%%

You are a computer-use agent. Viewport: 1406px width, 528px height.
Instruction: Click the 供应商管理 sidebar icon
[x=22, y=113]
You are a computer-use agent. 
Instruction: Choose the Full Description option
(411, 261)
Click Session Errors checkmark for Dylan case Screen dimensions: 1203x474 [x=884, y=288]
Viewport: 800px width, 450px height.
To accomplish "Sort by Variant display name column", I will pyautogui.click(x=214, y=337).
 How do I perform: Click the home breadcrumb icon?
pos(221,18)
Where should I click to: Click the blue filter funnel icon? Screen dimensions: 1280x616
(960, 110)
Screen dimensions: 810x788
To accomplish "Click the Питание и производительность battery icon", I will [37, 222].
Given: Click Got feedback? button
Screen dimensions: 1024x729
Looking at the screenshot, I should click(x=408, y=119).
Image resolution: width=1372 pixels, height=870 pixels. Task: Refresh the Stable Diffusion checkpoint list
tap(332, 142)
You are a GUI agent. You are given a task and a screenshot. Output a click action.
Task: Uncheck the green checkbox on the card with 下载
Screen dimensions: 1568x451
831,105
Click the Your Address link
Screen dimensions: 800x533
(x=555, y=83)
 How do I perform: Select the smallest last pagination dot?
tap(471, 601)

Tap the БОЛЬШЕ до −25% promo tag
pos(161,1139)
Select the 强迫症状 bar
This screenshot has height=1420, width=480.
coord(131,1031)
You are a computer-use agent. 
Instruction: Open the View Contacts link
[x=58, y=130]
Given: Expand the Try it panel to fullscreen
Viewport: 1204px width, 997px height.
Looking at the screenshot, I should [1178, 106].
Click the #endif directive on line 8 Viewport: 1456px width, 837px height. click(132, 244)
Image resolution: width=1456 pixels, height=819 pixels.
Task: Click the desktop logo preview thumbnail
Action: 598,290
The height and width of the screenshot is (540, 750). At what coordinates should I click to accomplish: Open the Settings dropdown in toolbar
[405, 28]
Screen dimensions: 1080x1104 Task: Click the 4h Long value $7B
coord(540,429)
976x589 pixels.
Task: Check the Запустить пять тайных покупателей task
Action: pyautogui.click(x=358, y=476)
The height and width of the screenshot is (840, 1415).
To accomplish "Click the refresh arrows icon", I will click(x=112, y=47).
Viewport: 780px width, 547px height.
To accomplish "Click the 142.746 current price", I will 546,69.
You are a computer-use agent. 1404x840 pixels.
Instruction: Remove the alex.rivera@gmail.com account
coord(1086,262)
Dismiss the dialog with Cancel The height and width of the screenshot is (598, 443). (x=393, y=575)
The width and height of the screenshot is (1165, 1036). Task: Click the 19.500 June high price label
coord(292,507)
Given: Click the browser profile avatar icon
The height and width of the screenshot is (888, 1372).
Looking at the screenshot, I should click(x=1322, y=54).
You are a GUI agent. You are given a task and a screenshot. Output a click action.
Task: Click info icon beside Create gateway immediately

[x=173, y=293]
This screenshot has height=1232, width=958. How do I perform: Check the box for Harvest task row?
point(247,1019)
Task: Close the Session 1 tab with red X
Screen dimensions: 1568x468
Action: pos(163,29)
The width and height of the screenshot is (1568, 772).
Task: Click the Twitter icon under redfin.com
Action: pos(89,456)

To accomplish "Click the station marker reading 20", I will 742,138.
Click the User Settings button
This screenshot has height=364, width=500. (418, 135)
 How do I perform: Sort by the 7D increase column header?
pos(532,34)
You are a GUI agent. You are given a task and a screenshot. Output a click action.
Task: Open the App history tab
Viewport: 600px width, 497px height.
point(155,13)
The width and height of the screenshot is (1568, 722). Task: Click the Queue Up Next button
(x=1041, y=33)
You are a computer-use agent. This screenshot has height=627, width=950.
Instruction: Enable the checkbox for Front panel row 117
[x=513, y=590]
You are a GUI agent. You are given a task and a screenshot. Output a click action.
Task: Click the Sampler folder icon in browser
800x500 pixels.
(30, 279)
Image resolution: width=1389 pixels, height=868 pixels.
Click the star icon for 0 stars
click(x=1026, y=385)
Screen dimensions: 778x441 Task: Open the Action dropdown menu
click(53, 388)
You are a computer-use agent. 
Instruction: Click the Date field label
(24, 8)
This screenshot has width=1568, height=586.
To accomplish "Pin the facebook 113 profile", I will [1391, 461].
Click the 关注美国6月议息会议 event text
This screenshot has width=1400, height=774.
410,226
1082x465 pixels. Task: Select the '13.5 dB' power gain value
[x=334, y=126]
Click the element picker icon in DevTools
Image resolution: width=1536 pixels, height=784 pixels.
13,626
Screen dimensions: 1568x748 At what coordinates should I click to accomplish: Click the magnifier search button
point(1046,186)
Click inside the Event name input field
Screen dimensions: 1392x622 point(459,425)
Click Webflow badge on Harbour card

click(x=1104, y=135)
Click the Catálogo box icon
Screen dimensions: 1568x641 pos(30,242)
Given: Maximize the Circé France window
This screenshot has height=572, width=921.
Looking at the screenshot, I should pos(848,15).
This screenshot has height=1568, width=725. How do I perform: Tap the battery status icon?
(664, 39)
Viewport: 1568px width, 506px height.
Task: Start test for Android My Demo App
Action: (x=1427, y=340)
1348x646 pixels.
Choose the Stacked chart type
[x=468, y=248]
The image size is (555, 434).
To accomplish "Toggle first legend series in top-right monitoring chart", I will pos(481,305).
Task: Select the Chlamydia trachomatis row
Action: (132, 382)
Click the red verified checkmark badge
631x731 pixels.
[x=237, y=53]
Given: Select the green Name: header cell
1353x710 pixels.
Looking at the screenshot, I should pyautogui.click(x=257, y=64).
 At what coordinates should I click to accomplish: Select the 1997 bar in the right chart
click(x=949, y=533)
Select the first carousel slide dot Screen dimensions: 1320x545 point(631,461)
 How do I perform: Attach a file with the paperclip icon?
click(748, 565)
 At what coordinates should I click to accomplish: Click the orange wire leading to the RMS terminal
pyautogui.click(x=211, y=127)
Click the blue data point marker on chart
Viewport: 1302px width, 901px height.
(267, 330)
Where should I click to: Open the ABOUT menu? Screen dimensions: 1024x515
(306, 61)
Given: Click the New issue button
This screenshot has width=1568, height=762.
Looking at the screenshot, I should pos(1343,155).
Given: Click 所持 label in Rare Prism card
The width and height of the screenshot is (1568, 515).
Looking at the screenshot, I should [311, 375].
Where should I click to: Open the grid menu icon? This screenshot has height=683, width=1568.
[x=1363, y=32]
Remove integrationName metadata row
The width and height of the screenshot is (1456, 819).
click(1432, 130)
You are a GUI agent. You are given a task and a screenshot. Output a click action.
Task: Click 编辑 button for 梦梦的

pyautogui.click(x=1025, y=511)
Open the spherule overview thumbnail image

%%

EXERCISE REQUIREMENTS. Go line by line through the data above and report each one that holds the string "profile".

SOLUTION TO THE EXERCISE.
Given: Click the browser profile avatar icon
To accomplish "Pin the facebook 113 profile", I will [1391, 461].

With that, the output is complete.